Nearly all of the works revolve in some way around the presence or absence of the body. Dorit Cypis’s photographic diptych “Revers-ability,” from 2001, depicts the artist alongside a camera, turning away from her reflection in the mirror of a dance studio. In a clever video called “Down the Line,” Sophie Bird Møller’s strings together clips from black and white films that depict invisible figures (as in, the Invisible Man) donning or removing items of clothing.

Anne Colvin’s video “The Study” echoes Deren most directly, collaging fragments of figures from another film, “Ritual in Transfigured Time,” in a sensual, violet-tinted, slow motion meditation.

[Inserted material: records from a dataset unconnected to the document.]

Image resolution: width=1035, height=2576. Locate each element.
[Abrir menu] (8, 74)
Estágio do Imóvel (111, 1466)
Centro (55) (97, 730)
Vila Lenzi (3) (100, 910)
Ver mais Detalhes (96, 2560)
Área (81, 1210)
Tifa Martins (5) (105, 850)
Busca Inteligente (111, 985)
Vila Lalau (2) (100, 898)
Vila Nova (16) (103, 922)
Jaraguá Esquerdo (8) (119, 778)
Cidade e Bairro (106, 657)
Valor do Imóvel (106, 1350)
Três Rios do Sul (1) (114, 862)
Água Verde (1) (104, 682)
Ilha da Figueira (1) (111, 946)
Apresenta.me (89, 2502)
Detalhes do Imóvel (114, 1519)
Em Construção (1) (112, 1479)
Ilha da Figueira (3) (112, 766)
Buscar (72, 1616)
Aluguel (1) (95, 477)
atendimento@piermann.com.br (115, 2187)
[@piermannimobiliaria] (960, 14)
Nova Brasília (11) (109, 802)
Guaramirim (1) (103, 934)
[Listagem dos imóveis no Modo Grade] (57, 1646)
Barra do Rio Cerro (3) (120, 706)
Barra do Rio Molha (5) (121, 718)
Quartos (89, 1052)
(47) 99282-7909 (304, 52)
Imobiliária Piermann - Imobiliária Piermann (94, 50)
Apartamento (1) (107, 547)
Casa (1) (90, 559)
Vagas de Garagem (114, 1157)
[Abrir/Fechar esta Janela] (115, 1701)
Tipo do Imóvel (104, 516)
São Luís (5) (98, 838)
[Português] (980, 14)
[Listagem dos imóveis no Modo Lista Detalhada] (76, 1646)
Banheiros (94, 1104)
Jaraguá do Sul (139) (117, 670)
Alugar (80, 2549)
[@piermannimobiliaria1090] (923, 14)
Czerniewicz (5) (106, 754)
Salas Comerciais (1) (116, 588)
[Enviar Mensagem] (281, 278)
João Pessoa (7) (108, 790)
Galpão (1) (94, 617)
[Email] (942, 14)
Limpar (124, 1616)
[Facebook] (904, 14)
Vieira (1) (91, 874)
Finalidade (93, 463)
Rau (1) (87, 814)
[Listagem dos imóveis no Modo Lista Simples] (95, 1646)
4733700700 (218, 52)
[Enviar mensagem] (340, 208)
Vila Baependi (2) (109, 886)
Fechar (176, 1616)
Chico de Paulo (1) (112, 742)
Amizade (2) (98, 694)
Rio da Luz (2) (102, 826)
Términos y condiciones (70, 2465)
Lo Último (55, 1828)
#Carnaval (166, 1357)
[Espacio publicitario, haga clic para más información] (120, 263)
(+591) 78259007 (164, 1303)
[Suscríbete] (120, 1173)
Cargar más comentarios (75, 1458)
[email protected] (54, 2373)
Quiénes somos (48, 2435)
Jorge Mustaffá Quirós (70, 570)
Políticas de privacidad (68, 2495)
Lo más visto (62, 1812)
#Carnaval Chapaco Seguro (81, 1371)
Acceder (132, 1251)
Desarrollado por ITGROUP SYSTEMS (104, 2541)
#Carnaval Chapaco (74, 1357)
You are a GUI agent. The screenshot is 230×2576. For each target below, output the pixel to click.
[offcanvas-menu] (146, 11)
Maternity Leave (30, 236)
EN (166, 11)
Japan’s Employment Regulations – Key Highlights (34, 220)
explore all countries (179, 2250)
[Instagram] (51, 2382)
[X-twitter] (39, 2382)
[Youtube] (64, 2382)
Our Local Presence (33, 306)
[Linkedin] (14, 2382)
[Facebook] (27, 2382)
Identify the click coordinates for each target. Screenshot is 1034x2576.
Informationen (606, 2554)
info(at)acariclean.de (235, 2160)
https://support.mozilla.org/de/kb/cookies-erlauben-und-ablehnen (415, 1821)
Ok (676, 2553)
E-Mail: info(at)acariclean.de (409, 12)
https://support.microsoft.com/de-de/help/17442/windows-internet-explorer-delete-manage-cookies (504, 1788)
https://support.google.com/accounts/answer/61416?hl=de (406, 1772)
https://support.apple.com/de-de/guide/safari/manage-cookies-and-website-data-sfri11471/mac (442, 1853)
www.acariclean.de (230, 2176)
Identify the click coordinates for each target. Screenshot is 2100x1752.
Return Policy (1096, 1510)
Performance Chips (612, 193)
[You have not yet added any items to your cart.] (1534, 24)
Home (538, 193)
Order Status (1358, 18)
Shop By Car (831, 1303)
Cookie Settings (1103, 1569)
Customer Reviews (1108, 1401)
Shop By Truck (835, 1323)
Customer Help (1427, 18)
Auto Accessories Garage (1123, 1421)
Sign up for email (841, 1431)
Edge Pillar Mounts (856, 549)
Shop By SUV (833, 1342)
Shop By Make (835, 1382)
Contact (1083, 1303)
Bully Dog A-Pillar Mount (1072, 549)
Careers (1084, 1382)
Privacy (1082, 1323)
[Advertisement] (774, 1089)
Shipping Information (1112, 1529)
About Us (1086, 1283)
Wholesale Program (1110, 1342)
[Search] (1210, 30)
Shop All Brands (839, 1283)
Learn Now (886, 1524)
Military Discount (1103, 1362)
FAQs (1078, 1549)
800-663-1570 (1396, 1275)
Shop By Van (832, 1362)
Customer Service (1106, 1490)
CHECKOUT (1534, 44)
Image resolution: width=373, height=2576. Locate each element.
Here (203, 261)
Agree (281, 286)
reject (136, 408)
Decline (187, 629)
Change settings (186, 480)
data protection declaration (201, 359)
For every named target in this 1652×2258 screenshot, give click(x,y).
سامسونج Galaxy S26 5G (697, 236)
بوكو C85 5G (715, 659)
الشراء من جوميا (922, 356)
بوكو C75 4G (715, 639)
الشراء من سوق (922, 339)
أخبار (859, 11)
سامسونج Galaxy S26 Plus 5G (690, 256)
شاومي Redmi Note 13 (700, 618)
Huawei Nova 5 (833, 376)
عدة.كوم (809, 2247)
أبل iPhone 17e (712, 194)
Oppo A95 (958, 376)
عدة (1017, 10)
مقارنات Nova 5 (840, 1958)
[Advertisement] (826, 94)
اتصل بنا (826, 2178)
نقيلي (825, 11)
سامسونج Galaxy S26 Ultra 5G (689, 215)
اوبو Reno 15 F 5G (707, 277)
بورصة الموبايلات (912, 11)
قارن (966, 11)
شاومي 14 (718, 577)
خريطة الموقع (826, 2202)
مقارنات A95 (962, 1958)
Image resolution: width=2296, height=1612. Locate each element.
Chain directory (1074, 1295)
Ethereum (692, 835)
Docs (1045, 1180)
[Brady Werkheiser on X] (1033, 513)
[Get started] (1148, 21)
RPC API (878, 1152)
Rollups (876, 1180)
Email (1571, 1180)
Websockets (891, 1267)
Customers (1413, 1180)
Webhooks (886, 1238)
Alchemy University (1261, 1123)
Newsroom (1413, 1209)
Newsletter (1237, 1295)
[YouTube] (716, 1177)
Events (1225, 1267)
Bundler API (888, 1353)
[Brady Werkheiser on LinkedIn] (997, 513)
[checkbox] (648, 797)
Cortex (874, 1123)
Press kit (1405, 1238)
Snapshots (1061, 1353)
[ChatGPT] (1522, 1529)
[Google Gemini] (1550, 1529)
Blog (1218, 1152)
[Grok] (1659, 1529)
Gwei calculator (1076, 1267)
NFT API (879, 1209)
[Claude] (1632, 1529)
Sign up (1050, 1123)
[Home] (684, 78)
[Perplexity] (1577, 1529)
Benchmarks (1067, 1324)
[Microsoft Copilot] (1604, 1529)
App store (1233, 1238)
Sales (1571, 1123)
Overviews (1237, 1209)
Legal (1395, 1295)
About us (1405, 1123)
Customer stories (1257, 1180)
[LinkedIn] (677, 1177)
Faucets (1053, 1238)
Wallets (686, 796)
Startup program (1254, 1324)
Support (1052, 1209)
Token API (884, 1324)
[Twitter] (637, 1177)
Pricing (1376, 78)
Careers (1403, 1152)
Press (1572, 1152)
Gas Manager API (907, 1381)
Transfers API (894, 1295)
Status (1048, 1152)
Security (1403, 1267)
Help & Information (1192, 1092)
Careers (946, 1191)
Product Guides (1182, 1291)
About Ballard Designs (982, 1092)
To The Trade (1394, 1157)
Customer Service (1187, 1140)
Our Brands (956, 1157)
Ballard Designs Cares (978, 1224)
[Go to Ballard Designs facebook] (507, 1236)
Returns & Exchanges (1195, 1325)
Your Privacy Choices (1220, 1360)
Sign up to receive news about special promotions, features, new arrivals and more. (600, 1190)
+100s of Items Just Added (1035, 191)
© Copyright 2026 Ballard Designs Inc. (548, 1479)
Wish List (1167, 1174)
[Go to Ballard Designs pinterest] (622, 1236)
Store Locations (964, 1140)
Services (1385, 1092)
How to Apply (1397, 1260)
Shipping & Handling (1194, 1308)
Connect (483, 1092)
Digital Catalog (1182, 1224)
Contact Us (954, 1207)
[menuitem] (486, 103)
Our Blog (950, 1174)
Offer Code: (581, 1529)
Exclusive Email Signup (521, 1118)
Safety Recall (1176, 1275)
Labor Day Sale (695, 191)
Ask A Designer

Elizabeth Tremante’s “Captivity Narrative,” a small suite of paintings, and Tricia Lawless Murray’s “Solar Annulus,” a trio of small wooden crates that house surreal and vaguely salacious dioramas viewable through a small peep hole, both suggest characters adrift in a dream landscape.


The most touching of works is an hour-long video by Micol Hebron, projected in the gallery’s basement, in which Hebron and the artist Michael Hanson face one another in profile. Floating, like Deren’s dancers, against images of the solar system, they go back and forth asking one of two questions: “Who are you?” and “What do you want?” The one-line, clearly improvisational answers span the emotional spectrum of partnership, from glib to erotic to tender to existential. (“I want to slam dunk a basketball.” “I want to abolish capitalism.” “I want your happiness.” “I want to know what to do with my thoughts.”) It is a work of physical and—what’s far more rare—emotional endurance, with a sincerity that is as uncomfortable, in moments, as it is engrossing. It is the unabashed heart of an already stirring exhibition.